- WRITTEN EXERCISE -
Copy out the items exactly, from the line containing "Given: Click the Flicknexs logo" through the end of the items.

--- BEGIN GIVEN RECORDS ---

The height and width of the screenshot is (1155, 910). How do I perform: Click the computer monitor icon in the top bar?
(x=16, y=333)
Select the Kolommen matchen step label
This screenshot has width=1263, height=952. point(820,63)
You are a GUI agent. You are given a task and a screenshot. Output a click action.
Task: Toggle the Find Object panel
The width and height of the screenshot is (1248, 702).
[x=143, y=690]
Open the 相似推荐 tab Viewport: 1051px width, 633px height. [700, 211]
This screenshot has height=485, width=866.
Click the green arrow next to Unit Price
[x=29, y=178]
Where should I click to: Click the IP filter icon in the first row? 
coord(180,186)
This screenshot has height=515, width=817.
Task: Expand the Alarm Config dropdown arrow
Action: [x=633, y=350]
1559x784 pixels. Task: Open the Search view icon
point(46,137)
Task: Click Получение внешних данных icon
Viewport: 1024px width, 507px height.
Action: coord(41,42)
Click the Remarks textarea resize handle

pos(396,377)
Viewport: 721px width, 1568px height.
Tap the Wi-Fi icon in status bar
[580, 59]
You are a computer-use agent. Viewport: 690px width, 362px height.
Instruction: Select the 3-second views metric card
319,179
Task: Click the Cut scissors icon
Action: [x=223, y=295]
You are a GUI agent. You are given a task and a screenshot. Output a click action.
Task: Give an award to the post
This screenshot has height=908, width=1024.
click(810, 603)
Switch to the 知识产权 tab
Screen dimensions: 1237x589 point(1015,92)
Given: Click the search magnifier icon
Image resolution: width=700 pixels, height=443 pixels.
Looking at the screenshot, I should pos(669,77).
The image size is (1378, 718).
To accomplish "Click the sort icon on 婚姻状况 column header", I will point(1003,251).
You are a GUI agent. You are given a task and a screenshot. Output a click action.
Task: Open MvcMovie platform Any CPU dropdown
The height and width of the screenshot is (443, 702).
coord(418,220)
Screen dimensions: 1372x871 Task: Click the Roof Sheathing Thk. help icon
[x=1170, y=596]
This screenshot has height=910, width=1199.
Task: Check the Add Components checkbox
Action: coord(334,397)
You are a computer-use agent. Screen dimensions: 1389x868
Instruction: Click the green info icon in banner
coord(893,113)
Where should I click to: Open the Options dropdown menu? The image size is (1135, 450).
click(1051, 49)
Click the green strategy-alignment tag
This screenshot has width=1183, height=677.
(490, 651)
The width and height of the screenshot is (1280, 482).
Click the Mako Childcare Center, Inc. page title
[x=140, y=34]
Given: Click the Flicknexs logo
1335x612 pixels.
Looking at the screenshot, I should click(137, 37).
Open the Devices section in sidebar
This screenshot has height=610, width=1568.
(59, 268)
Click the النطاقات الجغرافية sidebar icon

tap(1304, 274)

--- END GIVEN RECORDS ---

- COMPLETED EXERCISE -
Given: Click the Flicknexs logo
1335x612 pixels.
Looking at the screenshot, I should click(137, 37).
Open the Devices section in sidebar
This screenshot has height=610, width=1568.
(59, 268)
Click the النطاقات الجغرافية sidebar icon

tap(1304, 274)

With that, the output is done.